I just updated a package to work with Elm 0.19. The final step is to publish and I have a question about versioning.
In my case the public API has not changed, so
elm bump interprets it to be a PATCH level change.
Question: Is it true that in this case, the right approach is to publish a PATCH level change, even though it is in fact a “breaking” change in the sense that the new code will only compile with Elm 0.19?
The version numbers should just keep going with 0.19, so it looks like your next version should be 2.0.2 or higher.
I’m interpreting that to mean that package versioning is exclusively about the public API. I think I understand the reasoning for that - if the versioning were also used to distinguish compatibility with different Elm versions, it would cause a confusing interaction with the API versioning:
For example, if my current Elm 0.18 package is
3.0.1, and then I bump to version
4.0.0 for Elm 0.19, then what would happen if I wanted to backport a breaking API change to the Elm 0.18 branch?

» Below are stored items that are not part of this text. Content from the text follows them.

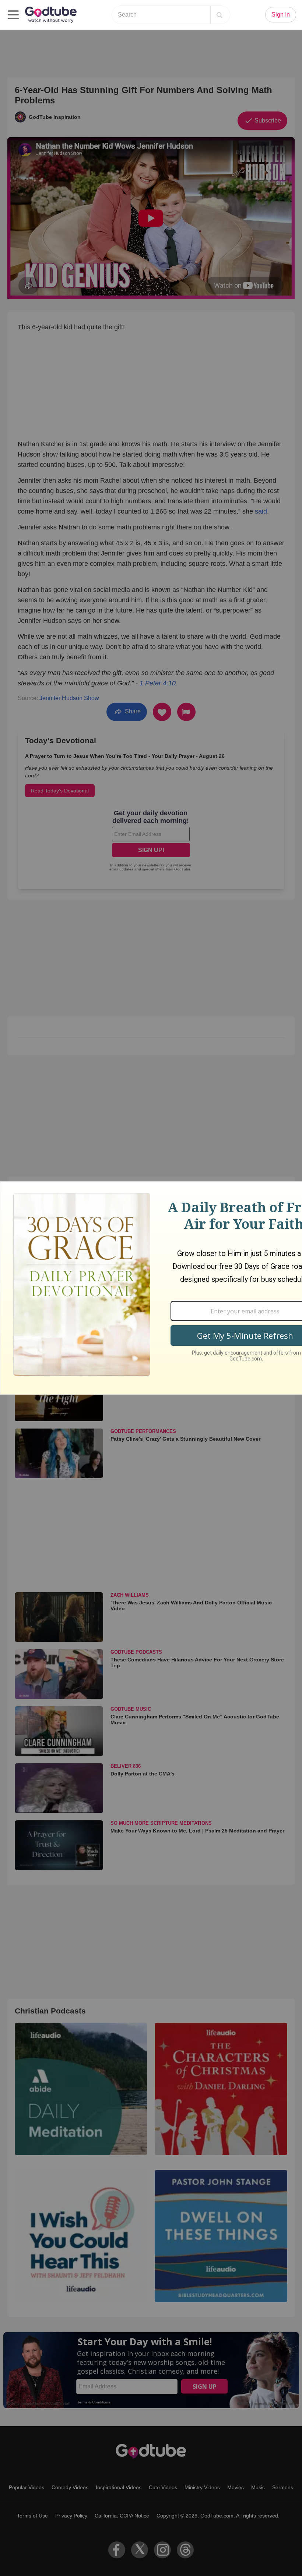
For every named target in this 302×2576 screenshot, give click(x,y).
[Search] (219, 14)
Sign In (280, 14)
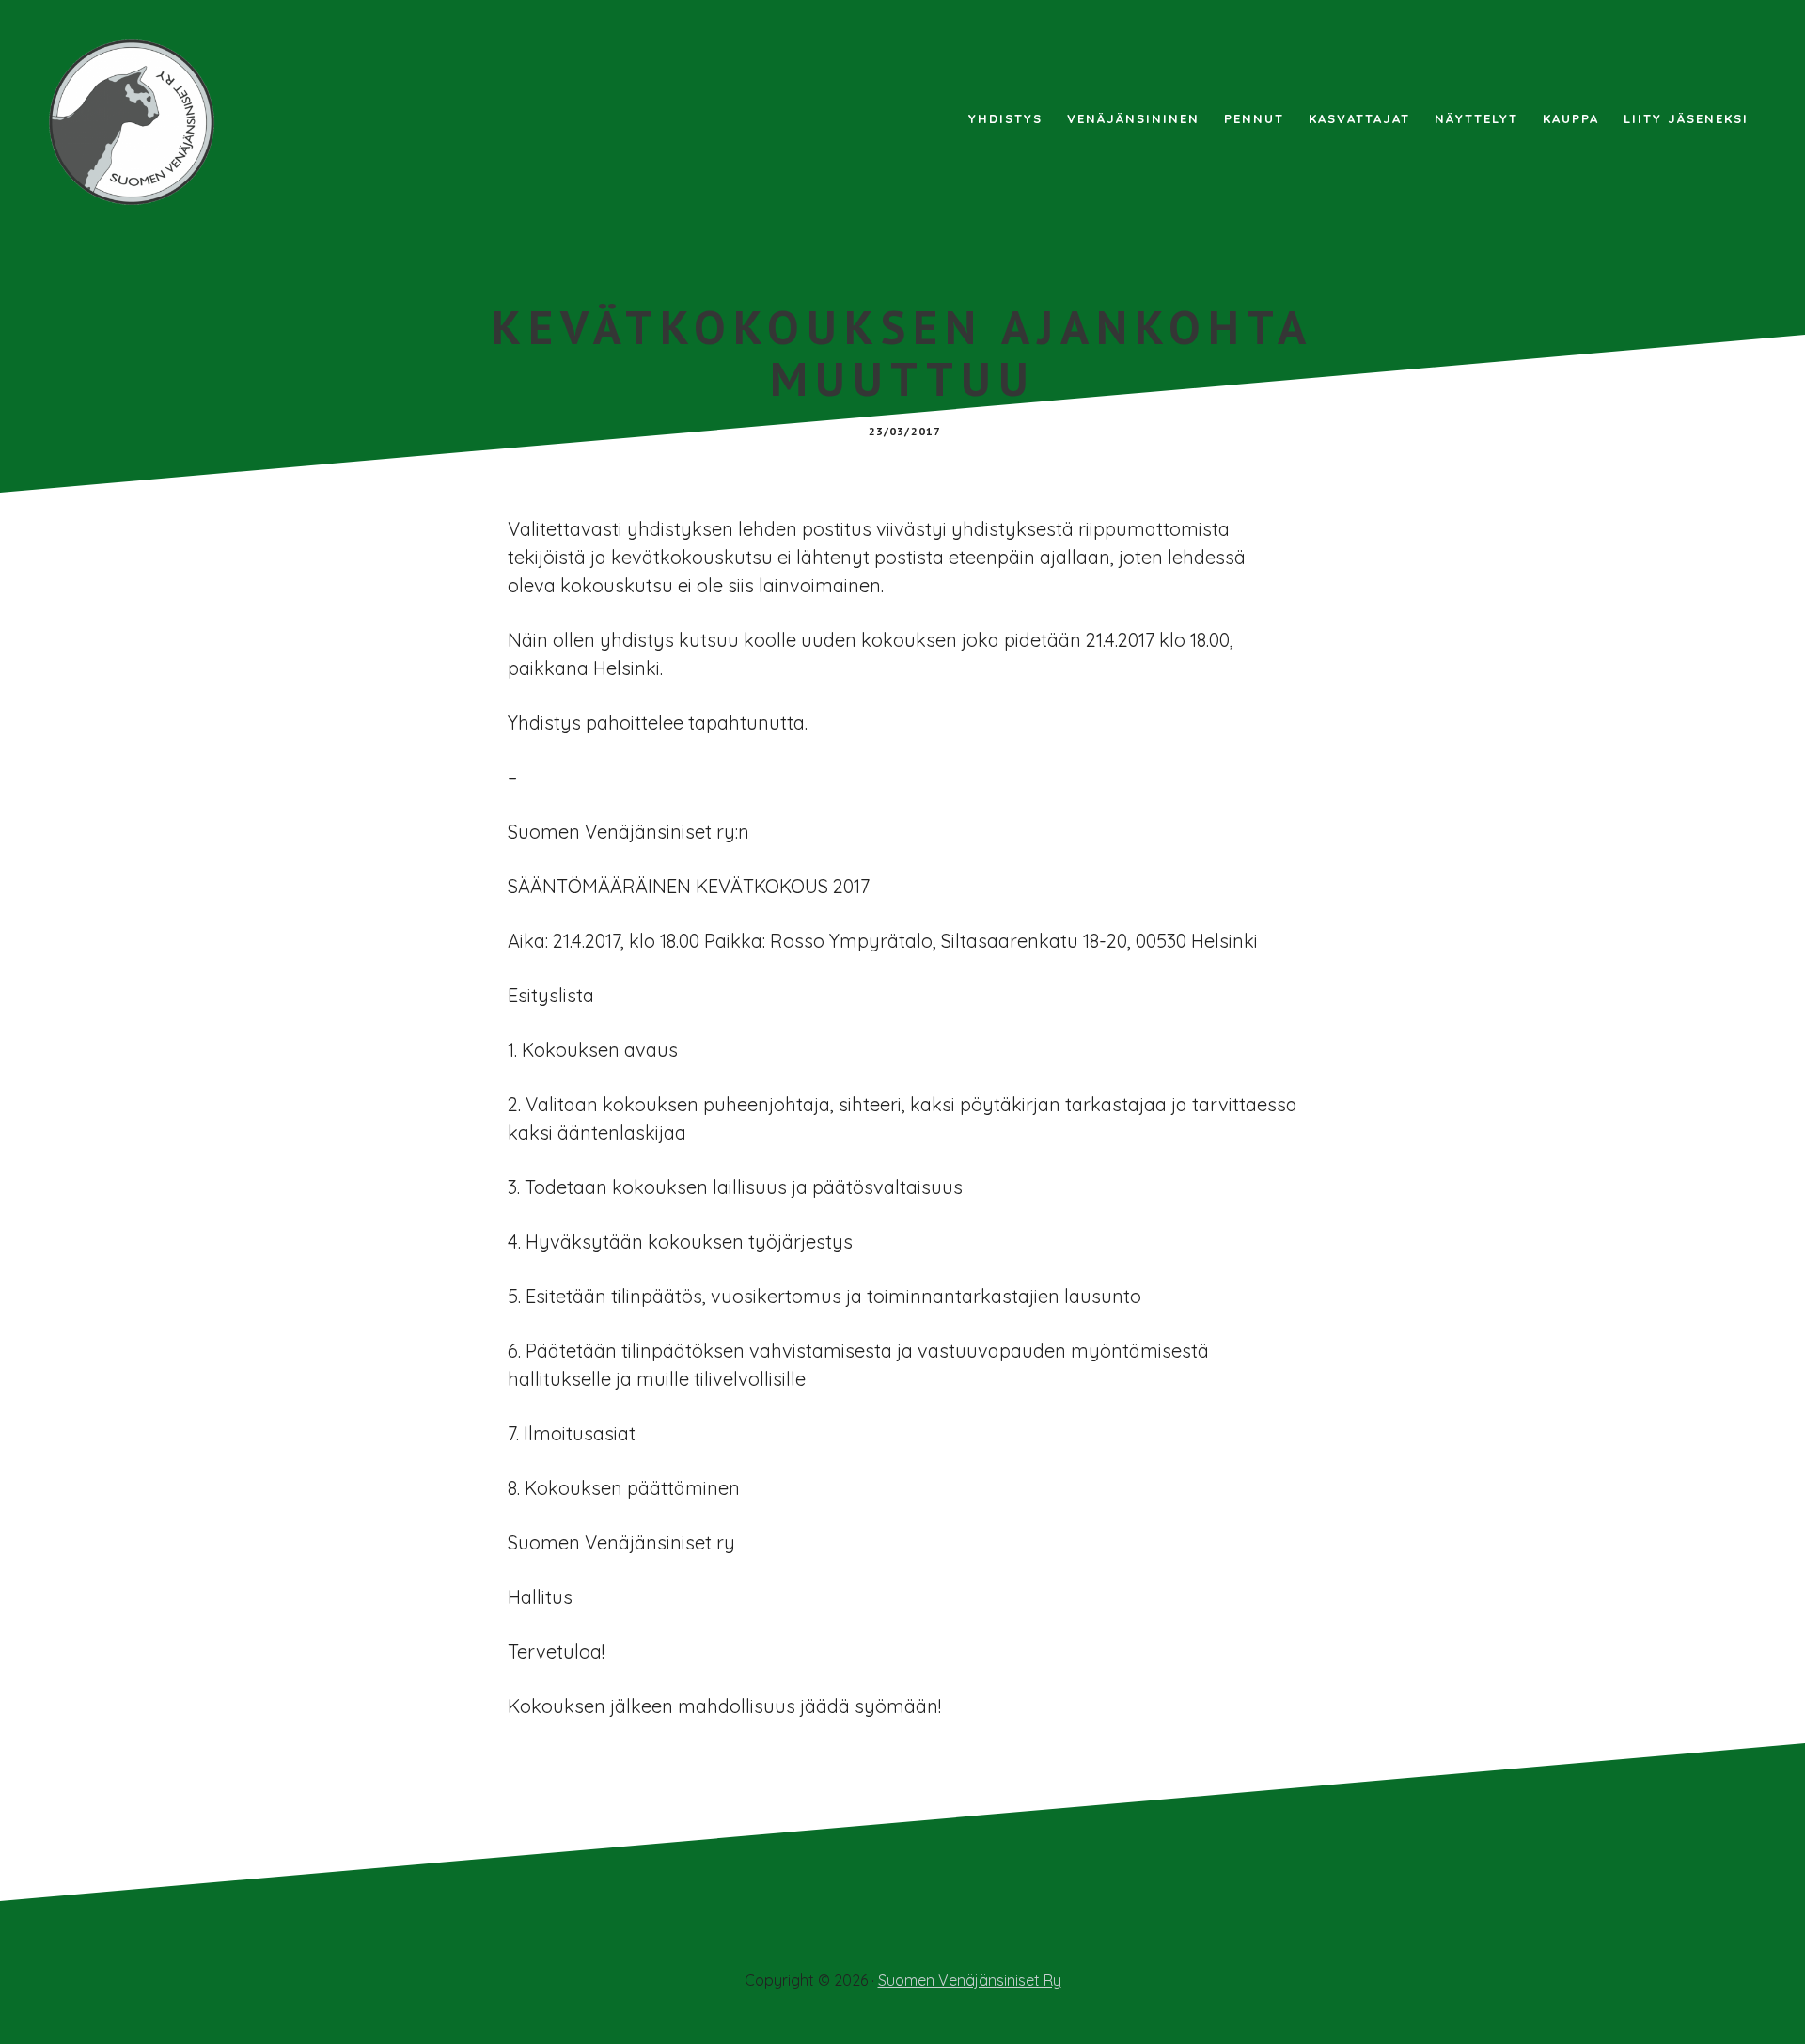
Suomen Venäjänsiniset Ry (969, 1980)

I could not bump it to version
4.0.0, since that MAJOR version is already taken by Elm 0.19. In theory could bump it to
5.0.0, but then we have interleaved MAJOR versions for different Elm versions. A breaking API change for the Elm 0.19 package would then need to go from
6.x, and so on. Making sense of the available versions would be difficult for package users.
So limiting versioning to API changes makes sense, but therefore I have no way to signal “If you update this package from version
<= 3.0.1 to
>= 3.0.2 then you will only be able to compile your project with Elm 0.19.” I think the best I can do is to put that note on the
CHANGELOG. But it would be great to know if there are other steps to take.